Babushka! What a name! Isn't that Russian I believe?


----------



## catz4m8z (Aug 28, 2008)

Milo is a deer head Chi...and such a gorgeous colouring too!! I love his little matching nose!!

I have a long coat apple head and a short coat deerish head!! (she is 'ish' coz she has the long slender body and muzzle of a deer but her head is still abit appley!)


----------



## ~*Jessie*~ (Aug 8, 2007)

Looks deer to me


----------



## carrithedeku (Jan 15, 2012)

~*Jessie*~ said:


> Looks deer to me


I apologize for the unrelated post but your blog is quite nice! When I clicked on Emma's page Milo started sniffing the screen and even licked it once! [I have a laptop] I think someone has a puppy crush.


----------



## Jennmay (Dec 31, 2011)

I have one deer head and one apple head.


----------



## OzChi (Oct 26, 2011)

Milo looks like a deer head to me.

I have one with a big apple dome and one who i'm undecided on - she was looking quite apple shaped, then her muzzle grew and lengthened a bit but now I think she's looking a bit rounder again. I guess she's an apple/deer.


----------



## svdreamer (Feb 20, 2010)

carrithedeku said:


> Babushka! What a name! Isn't that Russian I believe?

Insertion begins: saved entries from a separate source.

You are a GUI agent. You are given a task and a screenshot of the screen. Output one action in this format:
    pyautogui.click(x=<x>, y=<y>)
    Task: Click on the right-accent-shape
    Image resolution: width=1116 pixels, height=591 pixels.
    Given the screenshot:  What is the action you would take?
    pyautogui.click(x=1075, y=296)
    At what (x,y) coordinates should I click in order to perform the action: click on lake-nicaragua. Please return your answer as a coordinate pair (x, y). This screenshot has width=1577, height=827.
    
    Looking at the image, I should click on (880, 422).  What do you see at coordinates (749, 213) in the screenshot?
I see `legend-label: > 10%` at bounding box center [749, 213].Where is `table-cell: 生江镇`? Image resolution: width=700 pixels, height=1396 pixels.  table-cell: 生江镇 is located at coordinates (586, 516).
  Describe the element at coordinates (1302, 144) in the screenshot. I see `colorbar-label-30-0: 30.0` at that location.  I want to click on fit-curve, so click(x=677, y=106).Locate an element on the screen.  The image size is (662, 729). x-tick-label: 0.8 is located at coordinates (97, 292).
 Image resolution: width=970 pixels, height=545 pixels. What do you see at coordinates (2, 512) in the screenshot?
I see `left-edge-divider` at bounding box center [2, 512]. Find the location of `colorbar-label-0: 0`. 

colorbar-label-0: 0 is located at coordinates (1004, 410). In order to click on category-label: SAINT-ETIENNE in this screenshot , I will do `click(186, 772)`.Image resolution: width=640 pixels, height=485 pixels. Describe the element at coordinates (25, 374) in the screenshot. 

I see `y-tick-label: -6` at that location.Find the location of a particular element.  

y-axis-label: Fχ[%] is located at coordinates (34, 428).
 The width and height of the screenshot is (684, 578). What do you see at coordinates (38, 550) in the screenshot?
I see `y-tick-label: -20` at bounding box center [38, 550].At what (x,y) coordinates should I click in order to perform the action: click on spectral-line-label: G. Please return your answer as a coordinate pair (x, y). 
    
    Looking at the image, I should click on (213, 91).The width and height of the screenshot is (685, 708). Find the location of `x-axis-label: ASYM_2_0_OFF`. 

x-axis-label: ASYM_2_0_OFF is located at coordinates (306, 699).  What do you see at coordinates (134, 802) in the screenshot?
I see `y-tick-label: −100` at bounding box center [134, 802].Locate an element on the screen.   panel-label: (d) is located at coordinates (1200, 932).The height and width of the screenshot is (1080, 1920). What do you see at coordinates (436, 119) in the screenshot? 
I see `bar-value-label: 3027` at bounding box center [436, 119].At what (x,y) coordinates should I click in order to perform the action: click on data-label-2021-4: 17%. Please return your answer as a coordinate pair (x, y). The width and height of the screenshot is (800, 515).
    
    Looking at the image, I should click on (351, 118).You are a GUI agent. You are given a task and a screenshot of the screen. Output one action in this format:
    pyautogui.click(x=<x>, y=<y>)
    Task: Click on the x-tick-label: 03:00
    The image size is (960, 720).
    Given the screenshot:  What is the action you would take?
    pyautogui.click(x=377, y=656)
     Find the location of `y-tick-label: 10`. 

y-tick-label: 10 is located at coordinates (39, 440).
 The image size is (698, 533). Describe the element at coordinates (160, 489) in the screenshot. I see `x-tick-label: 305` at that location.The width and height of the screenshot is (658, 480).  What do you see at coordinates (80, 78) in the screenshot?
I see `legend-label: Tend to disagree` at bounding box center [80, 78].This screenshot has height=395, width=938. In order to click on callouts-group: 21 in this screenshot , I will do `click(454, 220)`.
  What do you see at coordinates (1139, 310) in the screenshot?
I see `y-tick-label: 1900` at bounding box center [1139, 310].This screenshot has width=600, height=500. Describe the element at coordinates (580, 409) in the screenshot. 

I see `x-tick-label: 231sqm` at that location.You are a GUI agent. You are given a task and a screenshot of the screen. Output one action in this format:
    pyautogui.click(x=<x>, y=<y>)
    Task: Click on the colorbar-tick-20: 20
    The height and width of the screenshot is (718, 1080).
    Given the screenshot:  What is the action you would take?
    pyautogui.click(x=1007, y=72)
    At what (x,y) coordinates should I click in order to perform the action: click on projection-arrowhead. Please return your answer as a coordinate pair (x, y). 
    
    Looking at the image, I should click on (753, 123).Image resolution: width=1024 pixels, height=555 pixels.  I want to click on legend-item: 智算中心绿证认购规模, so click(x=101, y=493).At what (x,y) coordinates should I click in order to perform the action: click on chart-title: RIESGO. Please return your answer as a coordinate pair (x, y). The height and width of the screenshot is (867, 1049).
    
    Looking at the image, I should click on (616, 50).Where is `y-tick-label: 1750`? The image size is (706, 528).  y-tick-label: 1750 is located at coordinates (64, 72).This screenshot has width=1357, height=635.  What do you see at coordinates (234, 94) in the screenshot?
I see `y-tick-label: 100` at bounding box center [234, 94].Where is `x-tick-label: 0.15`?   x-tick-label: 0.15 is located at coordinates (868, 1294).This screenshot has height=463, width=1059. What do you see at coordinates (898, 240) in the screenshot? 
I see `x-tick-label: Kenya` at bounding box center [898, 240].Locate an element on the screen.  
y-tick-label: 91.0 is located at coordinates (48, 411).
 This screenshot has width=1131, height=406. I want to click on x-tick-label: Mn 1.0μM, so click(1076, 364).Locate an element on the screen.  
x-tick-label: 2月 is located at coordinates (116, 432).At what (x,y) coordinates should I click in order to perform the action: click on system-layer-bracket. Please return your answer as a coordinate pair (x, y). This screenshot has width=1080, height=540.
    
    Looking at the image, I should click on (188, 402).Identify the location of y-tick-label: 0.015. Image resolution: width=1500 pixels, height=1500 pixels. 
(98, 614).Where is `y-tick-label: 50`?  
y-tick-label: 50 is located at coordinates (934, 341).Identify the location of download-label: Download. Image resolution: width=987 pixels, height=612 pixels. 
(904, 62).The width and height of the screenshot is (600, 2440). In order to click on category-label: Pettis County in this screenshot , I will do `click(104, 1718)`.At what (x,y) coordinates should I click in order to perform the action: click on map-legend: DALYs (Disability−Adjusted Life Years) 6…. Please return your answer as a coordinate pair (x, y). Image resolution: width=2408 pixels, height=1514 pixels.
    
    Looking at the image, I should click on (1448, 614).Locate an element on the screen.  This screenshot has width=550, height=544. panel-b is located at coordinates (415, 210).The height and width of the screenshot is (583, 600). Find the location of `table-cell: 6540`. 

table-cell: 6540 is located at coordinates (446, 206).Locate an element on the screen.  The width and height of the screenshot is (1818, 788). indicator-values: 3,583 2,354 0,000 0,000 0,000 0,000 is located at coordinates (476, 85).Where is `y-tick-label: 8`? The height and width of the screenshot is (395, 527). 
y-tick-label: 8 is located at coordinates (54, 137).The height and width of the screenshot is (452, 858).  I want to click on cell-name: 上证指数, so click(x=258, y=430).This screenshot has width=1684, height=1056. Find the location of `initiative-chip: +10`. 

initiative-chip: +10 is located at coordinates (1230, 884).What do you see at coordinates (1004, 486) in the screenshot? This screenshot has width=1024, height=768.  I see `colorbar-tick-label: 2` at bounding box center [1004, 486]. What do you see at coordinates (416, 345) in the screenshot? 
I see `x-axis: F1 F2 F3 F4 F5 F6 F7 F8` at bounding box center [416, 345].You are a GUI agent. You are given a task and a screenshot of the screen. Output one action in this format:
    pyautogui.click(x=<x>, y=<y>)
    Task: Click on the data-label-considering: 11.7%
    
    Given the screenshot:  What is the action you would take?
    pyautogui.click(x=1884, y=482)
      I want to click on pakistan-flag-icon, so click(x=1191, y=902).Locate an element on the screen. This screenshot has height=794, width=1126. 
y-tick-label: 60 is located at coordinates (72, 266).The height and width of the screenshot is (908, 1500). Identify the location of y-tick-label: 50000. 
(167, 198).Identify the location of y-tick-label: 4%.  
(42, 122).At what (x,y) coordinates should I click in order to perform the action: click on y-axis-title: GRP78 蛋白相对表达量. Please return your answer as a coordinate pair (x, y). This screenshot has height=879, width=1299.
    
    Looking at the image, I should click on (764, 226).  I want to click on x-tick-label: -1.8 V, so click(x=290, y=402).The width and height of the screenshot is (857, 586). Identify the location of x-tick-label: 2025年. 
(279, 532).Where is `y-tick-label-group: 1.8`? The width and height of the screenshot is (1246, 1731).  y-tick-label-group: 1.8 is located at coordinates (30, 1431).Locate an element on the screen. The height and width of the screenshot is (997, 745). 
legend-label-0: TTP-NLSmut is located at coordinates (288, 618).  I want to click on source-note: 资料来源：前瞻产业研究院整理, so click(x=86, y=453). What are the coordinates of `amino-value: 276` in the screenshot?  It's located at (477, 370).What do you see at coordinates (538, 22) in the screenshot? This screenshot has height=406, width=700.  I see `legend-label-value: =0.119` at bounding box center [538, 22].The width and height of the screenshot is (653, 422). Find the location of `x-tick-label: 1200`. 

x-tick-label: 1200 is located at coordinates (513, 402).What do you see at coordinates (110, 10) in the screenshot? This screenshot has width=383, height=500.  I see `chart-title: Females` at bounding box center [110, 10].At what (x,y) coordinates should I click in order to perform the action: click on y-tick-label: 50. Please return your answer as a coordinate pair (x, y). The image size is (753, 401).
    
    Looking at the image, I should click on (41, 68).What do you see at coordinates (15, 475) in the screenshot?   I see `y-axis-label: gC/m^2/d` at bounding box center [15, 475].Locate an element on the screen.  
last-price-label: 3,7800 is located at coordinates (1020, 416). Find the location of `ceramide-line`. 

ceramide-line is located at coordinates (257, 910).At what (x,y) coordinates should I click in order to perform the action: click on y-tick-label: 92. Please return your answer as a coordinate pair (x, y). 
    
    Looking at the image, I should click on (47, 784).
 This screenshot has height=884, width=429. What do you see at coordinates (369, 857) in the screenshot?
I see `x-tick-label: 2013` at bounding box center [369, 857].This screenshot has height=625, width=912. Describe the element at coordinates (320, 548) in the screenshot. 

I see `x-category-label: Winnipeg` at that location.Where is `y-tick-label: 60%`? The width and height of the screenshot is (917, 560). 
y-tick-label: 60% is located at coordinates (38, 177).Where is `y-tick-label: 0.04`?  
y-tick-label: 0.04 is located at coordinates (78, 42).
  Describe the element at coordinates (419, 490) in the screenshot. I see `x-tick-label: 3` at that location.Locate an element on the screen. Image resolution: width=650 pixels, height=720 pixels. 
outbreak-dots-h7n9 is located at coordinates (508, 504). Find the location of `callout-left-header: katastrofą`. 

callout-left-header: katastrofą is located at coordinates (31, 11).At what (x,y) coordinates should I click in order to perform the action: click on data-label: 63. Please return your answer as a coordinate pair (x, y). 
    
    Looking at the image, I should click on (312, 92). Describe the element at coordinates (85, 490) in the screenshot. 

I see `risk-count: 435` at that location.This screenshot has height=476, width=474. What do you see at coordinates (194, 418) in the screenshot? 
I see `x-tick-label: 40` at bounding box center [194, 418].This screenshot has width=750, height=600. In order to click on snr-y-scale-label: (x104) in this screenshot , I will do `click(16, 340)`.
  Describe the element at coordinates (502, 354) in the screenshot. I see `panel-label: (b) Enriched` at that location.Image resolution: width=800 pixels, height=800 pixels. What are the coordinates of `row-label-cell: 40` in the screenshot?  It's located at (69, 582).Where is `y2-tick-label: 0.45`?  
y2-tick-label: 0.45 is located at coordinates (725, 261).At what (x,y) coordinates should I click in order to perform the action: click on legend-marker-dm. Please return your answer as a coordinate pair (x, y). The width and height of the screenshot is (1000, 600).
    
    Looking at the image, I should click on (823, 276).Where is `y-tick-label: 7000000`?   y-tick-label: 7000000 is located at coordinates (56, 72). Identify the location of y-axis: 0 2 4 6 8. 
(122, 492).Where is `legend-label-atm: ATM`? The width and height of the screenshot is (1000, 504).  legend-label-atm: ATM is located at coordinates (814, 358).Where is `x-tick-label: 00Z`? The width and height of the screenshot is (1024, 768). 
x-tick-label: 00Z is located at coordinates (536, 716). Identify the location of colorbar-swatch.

Yeah, it is a Russian word for grandma. It also the name for a triangular shawl that ties under the chin.


----------



## lulu'smom (Jan 4, 2012)

Love Milo's name. He's a cutie pie deer head (my very uneducated opinion). Lulu is an applehead with a little short snout and ears that won't stand up.


----------



## ~*Jessie*~ (Aug 8, 2007)

carrithedeku said:


> I apologize for the unrelated post but your blog is quite nice! When I clicked on Emma's page Milo started sniffing the screen and even licked it once! [I have a laptop] I think someone has a puppy crush.


Hehe! Thanks! I'll have to tell Emma :love7:


----------